* Aim of the exercise
Quote the stretch of lines below from the line containing "This screenshot has width=1640, height=1058." through the line containing "[x=239, y=333]", reproducing each line without change.
── Extracted information ──
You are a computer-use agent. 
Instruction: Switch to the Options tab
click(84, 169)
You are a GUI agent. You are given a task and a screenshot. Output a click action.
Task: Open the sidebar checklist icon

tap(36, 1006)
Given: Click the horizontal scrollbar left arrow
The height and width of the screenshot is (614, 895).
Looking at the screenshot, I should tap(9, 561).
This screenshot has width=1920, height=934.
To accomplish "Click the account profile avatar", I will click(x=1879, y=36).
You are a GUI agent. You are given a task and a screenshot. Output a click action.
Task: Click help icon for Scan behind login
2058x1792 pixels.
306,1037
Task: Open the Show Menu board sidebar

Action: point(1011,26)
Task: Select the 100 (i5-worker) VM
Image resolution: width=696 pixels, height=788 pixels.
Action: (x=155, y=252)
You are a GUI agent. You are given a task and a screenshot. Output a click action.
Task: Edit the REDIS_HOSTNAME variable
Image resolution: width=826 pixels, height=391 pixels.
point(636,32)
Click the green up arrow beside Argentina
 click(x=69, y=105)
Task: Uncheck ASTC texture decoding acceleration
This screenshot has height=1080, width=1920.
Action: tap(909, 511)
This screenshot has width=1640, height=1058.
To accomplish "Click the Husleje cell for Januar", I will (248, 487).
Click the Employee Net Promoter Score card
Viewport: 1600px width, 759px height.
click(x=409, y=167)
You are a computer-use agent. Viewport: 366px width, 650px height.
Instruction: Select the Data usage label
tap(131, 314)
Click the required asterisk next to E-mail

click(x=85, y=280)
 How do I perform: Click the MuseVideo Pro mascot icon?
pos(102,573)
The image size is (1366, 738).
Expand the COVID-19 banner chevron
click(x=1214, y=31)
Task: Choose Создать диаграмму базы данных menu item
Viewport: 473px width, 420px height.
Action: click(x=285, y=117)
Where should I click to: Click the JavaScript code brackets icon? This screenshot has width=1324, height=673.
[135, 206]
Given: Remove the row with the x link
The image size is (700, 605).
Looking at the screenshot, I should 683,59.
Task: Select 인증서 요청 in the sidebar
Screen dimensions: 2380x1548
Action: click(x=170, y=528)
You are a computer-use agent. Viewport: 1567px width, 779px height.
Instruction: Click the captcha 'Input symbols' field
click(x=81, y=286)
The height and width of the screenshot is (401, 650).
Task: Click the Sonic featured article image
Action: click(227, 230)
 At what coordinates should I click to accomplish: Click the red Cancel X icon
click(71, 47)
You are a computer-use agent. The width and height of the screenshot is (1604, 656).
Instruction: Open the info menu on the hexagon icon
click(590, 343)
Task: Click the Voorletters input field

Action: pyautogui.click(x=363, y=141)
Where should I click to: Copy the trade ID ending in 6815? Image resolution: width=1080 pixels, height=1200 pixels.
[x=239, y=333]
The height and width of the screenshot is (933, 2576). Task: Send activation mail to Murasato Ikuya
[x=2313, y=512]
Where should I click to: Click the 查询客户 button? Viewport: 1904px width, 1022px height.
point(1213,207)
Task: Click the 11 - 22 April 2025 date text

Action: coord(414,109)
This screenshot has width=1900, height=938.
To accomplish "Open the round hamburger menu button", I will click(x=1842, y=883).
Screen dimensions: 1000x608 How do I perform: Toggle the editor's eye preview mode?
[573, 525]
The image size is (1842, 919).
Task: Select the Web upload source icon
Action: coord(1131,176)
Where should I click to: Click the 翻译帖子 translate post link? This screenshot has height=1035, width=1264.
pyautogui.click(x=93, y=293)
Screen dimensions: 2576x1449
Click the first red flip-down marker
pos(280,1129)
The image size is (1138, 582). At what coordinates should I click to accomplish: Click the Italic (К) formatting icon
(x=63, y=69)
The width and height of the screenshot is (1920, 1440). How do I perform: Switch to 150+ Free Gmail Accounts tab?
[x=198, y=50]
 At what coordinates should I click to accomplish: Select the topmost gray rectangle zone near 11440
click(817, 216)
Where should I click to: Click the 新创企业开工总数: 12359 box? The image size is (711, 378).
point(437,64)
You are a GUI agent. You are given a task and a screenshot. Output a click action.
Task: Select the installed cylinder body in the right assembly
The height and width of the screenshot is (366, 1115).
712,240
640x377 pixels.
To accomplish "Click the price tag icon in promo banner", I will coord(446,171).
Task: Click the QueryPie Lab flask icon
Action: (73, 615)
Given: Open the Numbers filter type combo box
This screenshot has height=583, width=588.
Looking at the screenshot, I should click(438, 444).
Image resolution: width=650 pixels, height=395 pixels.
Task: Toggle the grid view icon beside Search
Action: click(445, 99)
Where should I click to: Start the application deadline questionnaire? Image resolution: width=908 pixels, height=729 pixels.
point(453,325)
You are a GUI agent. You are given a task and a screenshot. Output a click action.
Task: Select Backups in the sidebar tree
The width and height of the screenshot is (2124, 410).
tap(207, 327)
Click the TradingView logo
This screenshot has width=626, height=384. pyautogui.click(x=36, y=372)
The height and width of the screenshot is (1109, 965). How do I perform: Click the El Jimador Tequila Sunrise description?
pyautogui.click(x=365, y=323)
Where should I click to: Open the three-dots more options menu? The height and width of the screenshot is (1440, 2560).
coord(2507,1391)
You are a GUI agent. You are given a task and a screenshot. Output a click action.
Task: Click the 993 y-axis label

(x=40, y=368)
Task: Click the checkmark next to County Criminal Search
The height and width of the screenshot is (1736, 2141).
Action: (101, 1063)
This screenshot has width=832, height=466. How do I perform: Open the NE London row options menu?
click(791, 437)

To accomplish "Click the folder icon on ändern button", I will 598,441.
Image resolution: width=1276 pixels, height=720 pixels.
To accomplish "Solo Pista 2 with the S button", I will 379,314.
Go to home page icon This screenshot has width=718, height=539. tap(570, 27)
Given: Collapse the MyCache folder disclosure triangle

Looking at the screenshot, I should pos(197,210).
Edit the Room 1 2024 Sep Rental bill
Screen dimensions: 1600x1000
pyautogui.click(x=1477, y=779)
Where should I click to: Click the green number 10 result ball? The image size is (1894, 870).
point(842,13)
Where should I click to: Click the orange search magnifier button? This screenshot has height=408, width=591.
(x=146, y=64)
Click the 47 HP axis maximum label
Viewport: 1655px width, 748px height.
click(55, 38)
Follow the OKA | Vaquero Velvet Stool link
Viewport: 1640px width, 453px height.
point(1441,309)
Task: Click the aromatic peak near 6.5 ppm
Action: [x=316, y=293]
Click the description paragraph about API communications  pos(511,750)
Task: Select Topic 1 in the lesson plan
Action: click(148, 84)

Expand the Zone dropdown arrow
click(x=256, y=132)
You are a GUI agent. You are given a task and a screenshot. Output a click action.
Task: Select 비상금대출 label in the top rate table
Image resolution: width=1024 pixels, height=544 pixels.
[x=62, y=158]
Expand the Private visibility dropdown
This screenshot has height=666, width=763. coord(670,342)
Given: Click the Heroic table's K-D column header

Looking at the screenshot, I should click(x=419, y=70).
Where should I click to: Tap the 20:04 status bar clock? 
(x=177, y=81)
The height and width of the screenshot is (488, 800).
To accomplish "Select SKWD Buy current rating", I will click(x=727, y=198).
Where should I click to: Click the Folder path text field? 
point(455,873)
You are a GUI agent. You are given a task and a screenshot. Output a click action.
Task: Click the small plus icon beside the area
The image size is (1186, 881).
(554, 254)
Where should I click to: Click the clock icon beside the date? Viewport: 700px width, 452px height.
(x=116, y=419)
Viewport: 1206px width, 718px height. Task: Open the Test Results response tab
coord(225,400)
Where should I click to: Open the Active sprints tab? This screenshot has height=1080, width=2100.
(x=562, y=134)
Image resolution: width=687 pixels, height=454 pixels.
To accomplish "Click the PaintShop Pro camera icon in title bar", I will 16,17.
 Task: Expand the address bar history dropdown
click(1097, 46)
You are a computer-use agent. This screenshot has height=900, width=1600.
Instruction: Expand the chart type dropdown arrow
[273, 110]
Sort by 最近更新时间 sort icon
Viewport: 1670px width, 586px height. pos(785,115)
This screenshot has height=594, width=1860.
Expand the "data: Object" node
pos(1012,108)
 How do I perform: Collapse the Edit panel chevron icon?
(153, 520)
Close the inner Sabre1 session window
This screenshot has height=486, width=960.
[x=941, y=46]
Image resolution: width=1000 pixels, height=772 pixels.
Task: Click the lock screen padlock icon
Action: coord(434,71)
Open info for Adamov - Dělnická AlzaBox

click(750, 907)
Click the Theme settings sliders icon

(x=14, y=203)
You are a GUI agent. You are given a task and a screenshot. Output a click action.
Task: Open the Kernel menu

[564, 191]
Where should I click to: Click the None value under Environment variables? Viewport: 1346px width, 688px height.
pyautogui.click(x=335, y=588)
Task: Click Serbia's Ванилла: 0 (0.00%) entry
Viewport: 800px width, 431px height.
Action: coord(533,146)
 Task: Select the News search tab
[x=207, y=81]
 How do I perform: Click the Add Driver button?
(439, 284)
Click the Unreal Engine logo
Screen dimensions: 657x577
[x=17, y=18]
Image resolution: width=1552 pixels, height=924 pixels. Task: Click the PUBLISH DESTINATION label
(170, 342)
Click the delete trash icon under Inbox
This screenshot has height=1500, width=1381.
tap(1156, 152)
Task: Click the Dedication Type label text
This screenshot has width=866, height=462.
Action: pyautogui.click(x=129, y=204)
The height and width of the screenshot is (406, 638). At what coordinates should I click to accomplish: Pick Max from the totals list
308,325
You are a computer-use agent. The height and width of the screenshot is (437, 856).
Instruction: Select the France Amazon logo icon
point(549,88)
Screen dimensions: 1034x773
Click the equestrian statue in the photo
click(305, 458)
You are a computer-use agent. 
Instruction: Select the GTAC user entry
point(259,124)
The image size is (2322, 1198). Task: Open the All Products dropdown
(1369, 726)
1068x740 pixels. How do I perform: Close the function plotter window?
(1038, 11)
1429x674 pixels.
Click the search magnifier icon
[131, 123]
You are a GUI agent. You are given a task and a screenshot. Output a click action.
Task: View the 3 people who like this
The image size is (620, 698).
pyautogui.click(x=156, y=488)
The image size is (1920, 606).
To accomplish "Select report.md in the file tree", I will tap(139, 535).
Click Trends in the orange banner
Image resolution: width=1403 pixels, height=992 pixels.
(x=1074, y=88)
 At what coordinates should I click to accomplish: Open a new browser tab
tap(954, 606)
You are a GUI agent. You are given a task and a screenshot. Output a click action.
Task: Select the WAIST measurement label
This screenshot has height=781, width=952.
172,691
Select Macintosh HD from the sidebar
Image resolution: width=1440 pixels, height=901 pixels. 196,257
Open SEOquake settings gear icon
───
* Worked solution
This screenshot has width=1640, height=1058.
To accomplish "Click the Husleje cell for Januar", I will (248, 487).
Click the Employee Net Promoter Score card
Viewport: 1600px width, 759px height.
click(x=409, y=167)
You are a computer-use agent. Viewport: 366px width, 650px height.
Instruction: Select the Data usage label
tap(131, 314)
Click the required asterisk next to E-mail

click(x=85, y=280)
 How do I perform: Click the MuseVideo Pro mascot icon?
pos(102,573)
The image size is (1366, 738).
Expand the COVID-19 banner chevron
click(x=1214, y=31)
Task: Choose Создать диаграмму базы данных menu item
Viewport: 473px width, 420px height.
Action: click(x=285, y=117)
Where should I click to: Click the JavaScript code brackets icon? This screenshot has width=1324, height=673.
[135, 206]
Given: Remove the row with the x link
The image size is (700, 605).
Looking at the screenshot, I should 683,59.
Task: Select 인증서 요청 in the sidebar
Screen dimensions: 2380x1548
Action: click(x=170, y=528)
You are a computer-use agent. Viewport: 1567px width, 779px height.
Instruction: Click the captcha 'Input symbols' field
click(x=81, y=286)
The height and width of the screenshot is (401, 650).
Task: Click the Sonic featured article image
Action: click(227, 230)
 At what coordinates should I click to accomplish: Click the red Cancel X icon
click(71, 47)
You are a computer-use agent. The width and height of the screenshot is (1604, 656).
Instruction: Open the info menu on the hexagon icon
click(590, 343)
Task: Click the Voorletters input field

Action: pyautogui.click(x=363, y=141)
Where should I click to: Copy the trade ID ending in 6815? Image resolution: width=1080 pixels, height=1200 pixels.
[x=239, y=333]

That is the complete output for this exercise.